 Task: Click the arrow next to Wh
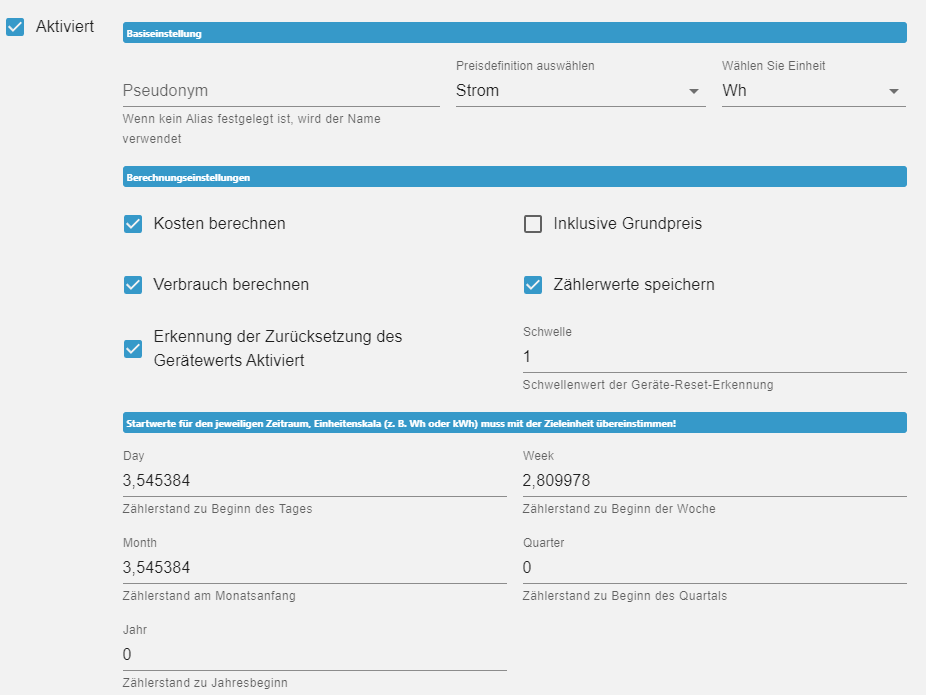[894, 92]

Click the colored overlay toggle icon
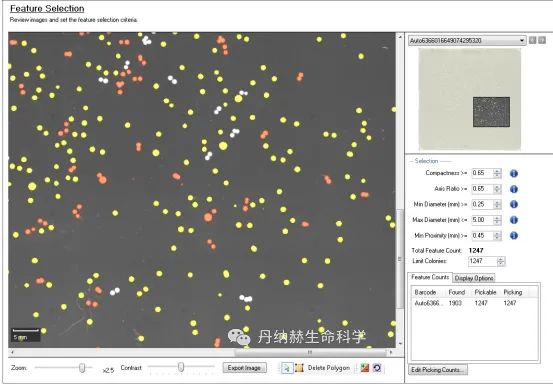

__________________________________________________

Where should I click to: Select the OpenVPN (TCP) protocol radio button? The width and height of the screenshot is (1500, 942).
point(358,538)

__________________________________________________

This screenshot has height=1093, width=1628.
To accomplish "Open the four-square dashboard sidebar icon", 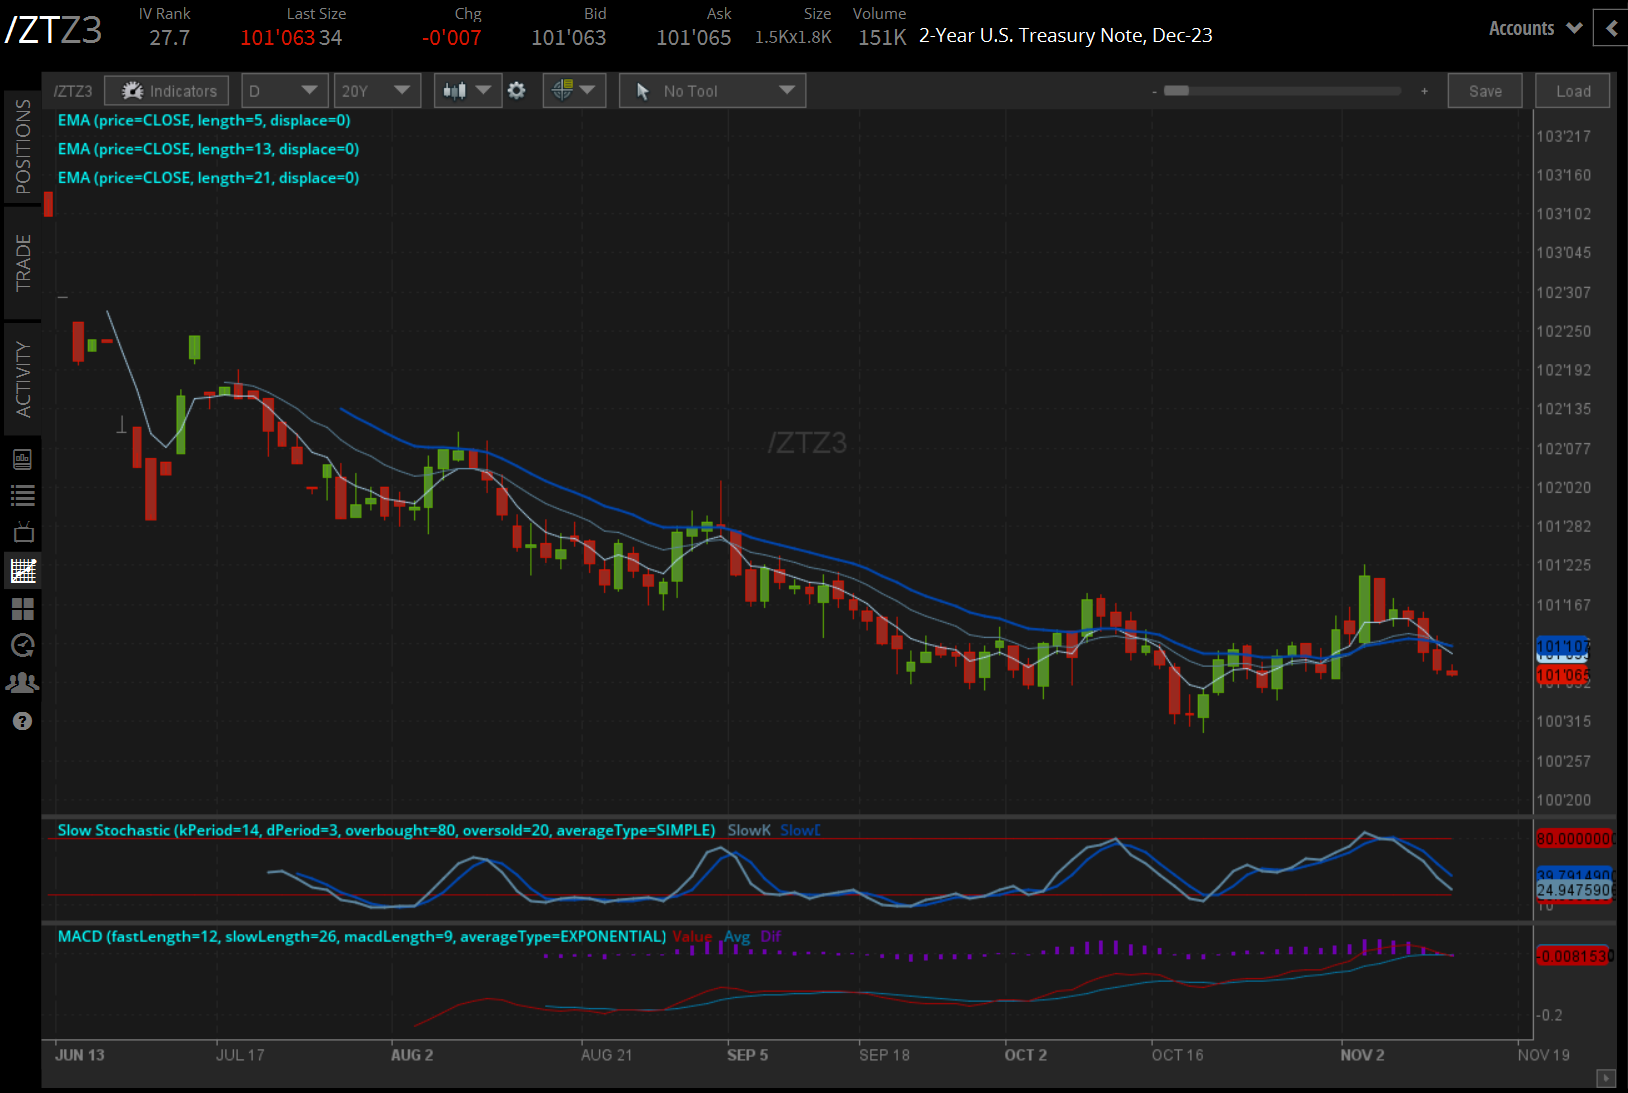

__________________________________________________

- TO DO: Copy out the lines above from the line containing "This screenshot has height=1093, width=1628." through the line containing "the four-square dashboard", exactly, and keep the pictures out.

- ANSWER SPACE:
This screenshot has height=1093, width=1628.
To accomplish "Open the four-square dashboard sidebar icon", 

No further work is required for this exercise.